RECORDS FOR THE EXERCISE:
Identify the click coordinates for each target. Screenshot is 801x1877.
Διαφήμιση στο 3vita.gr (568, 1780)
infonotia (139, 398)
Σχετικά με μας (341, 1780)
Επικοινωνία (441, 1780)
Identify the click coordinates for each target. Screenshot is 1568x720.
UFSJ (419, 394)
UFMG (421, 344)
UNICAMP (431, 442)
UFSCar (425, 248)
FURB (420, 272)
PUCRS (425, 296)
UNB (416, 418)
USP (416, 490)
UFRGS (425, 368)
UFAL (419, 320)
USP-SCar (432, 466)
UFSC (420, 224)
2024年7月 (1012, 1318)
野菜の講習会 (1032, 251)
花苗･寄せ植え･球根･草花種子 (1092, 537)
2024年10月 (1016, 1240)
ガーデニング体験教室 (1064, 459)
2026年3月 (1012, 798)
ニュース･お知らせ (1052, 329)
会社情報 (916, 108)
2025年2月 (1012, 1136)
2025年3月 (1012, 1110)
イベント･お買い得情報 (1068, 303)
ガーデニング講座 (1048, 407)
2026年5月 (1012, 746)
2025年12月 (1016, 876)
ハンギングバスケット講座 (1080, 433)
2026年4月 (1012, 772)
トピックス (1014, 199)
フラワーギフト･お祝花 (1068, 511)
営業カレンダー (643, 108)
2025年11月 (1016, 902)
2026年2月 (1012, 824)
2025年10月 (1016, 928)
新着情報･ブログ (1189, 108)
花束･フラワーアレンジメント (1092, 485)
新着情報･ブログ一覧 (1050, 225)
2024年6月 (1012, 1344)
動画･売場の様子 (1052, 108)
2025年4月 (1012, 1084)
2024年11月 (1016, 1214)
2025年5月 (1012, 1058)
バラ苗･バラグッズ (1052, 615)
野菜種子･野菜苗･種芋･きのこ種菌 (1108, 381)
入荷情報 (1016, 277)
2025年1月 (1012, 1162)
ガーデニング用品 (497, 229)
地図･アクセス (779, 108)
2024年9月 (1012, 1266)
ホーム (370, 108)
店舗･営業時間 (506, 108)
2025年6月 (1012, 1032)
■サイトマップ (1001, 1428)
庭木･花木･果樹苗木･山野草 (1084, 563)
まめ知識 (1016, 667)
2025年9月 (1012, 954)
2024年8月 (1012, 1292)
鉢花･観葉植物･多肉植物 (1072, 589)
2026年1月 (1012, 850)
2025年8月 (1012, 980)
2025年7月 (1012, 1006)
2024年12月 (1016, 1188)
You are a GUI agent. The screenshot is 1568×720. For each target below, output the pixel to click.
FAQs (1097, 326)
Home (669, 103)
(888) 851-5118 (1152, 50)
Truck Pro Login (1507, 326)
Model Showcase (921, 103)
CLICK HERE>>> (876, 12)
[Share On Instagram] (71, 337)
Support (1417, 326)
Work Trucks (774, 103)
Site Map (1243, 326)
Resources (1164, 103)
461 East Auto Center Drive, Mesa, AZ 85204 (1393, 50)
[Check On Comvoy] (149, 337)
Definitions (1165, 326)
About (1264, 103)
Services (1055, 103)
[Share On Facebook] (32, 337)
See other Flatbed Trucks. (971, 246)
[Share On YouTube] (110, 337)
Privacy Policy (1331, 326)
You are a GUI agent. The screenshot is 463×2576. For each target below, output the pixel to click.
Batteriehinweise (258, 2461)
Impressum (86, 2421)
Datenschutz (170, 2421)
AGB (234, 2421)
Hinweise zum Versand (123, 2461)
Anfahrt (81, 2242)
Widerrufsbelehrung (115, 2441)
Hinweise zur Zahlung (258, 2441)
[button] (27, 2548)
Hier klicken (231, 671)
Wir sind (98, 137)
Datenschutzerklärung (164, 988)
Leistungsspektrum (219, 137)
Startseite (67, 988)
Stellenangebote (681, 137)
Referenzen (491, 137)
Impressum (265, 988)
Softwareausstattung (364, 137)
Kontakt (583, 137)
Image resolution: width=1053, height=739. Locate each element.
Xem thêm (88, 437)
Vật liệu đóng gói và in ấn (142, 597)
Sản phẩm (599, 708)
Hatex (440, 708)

REQUIREMENT: Which lines in the listing above contain the string "below"? Return each of them in full.

RESULT:
You are a GUI agent. The screenshot is 1568×720. For each target below, output the pixel to click.
You are a GUI agent. The screenshot is 463×2576. For each target below, output the pixel to click.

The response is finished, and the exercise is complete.